可能是我想把連隊的戰士思想情緒調動起來,像打仗一樣激發大家的戰鬥意誌,但萬事不能操之過分,孔子說過,過猶不及,其結果果然說中。我們連隊共分三個執勤點,一排和連部看一所監獄,二排三排各在另外一個監獄執勤,彼此相距十華裏左右。我是上午在連部講的課,下午就到三排那個點上去講課了,當天晚上我住在三排,順便找三排的戰士談談心,了解一下戰士思想情況。但就在當晚,連部出事了,還是出了頂了天的大事,當電話從連部打到三排,我還沒睡,急忙背上手槍,帶著一個副班長騎著買菜的載重自行車,摸著黑路趕到連部。



那是一個月黑殺人夜,風高放火天,充滿著黑暗的夜晚。秋風很大,一蓬蓬的鳳尾竹被吹得搖頭晃腦,發出潮水拍岸般的呼嘯,站在監獄崗樓上的是個新兵,他精神高度緊張地注視著左右兩邊監獄高高的圍牆。圍牆上的電網一根根線,像黑黑的分割線,把戰士的視線分得比較零亂,電網上每隔十米遠的一個電燈泡,因電力不足發出幽暗的黃光。新戰士瞪大眼睛,將目光從右邊圍牆慢慢收回,微向左側投向左邊的圍牆,可就在這時,他發現左邊圍牆根底下有人影一晃,他馬上捕捉到了一個信息,是人?新戰士立即將槍舉起,並大喊一聲,站住!再不站住我開槍了。但人影在圍牆根下一晃後,很快就進了鳳尾竹的陰影裏,再看不見了。新戰士馬上意思到,這是從監獄裏跑出的犯人,是從圍牆上爬過來的,新戰士走進崗樓,將手伸向了報告緊急情況的電鈴。一瞬間,連部和一排的宿舍裏鈴聲剌耳地響起,幹部戰士按平時訓練的應急方案,很快穿好衣服提著武器衝了出來,急促地問,發生什麽事了?當弄清是有犯人跑了時,而且搞清楚了跑的大概方向,部隊就排成了散兵線,端著槍一路搜尋過去。部隊營房和監獄離得很近,再往前就是一座座石頭山了。搜到山底時,也被電鈴驚醒的監獄管教幹部也一個個都趕來了,有一個管教幹部在戰士身邊說,看看,那邊有人。有個人影在山坡的一個岩洞洞口一晃,就不見了。管教幹部說,是進了山洞,開槍,快開槍。一班長衝在前頭,說時遲那時快,手指一動,一個點射就從衝鋒槍的槍口冒著火光衝出去了。

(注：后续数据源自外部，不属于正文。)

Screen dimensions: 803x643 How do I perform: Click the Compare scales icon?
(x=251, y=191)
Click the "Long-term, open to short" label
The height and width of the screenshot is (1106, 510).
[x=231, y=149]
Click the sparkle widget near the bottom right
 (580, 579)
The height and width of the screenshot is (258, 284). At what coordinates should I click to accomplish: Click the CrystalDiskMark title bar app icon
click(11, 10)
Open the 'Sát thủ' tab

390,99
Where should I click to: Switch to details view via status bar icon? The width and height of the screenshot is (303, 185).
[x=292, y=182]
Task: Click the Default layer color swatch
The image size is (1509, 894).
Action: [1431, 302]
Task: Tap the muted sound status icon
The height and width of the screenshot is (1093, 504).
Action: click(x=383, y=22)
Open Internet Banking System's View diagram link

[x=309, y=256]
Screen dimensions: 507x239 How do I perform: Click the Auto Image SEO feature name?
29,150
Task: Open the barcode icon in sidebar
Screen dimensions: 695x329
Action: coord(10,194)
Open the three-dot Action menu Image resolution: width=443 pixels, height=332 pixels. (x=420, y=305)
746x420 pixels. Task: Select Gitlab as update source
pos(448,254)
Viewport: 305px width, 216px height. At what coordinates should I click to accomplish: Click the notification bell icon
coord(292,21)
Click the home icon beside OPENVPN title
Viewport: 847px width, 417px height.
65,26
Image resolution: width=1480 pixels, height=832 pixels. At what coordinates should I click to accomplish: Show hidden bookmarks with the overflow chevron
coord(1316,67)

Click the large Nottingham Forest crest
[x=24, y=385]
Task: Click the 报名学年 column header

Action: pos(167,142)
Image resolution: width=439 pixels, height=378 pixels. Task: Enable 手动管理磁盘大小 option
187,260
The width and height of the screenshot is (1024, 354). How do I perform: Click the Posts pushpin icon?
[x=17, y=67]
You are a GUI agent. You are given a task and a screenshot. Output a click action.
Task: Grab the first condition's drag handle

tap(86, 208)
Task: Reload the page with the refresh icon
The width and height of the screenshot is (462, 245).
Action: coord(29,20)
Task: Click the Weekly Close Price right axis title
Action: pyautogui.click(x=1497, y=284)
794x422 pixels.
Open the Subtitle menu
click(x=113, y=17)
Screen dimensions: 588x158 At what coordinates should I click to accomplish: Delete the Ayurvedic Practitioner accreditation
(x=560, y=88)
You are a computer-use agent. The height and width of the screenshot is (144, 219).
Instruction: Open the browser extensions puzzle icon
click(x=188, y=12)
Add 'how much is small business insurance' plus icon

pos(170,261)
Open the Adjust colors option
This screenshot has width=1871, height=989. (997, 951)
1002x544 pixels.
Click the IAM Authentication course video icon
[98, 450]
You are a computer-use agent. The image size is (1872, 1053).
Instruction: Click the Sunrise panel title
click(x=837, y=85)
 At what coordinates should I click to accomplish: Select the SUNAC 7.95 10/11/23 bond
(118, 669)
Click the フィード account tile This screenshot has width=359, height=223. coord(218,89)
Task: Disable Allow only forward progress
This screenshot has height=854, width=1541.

噠噠噠噠,一陣槍聲響過後,高高的岩石山沉默了,一切都歸於寂靜。

監獄的領導帶領部隊衝進山坡的山洞裏,強光電筒照射進去,照得山洞裏一根根鍾乳石柱子雪白,白得有些耀眼,隻見一名穿黑衣服的男子,抱著一根鍾乳石柱子慢慢地倒了下去,胸口和腹部下來有幾個很規律的血窟窿斜著排列,從裏麵流淌出來的鮮血,把雪白的鍾乳石柱子染成了紅色。

一名管教幹部走上前去,摸了一下黑衣人的頸動脈,搖了搖頭,說沒用了。突然,管教幹部認真看看了下,著急地說,這個人好象不是我們監獄的,他不是犯人。

在場的人都像突遭雷轟,都怔住了。